* **Text segment**:
···
Building Information Modeling, or BIM, is first and foremost a centralized, collaborative process where project stakeholders work together and share information. This allows for better organization of design and construction, with professionals from various disciplines contributing to the process. Naturally, this goes beyond simply sharing a 3D model, as each model contains data that will be useful throughout the project life cycle.
Historically however, construction professionals worked in isolation, as the means of communication and technology weren’t as evolved as they are today. Sometimes, for instance, important information on 2D drawings would get lost. Consequently, the design phase was often plagued with fragmented deliverables, miscommunication and limited visualization, which often required rework.
Engineers can reap the benefits of BIM just as much as architects and other stakeholders.
Nowadays, BIM enables early detection of clashes, improved communication, visualization and an overall increase in productivity.
For example, shared information and common databases now make it possible to reuse information several times without having to completely remodel a project.
···
* **Data excerpt**:
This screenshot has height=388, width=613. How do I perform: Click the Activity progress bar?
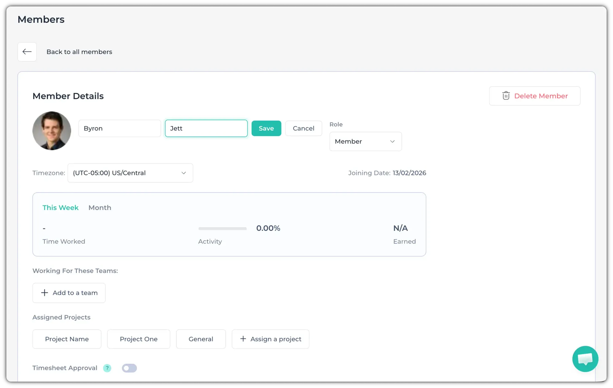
···
* **Exercise description**: Continue the passage on Building Information Modeling (BIM), picking up after its final sentence.

* **Answer to the task**:
Other benefits of BIM include:
The BIM process as applied to structural analysis and calculation
At its core, the BIM process allows engineers to better coordinate the design as the project progresses. Interoperability between BIM software and different structural analysis software allows engineers to use the calculation tool of their choice. Ultimately, 3D model exchange between structural analysis and BIM software enables 2D drawings that are extracted from the models to be cohesive and coordinated in accordance with the reality of the project.
BIM provides accurate tracking of project changes
Instead of trying to manually aggregate information from various sources into a single model, BIM makes it possible to seamlessly
receive and send accurate data. From a structural engineering standpoint, this data includes:
• General model and structural member geometries
• Section and material properties
• Structural behaviour, for example end hinges and eccentricities
• External loads applied to either the architectural or structural model
• Internal forces in structural members calculated with the structural analysis software
Using a BIM synchronization feature, data transfers and updates to a project can be managed and applied automatically.
Furthermore, users can easily verify the highlighted changes and decide on whether to accept or reject modifications.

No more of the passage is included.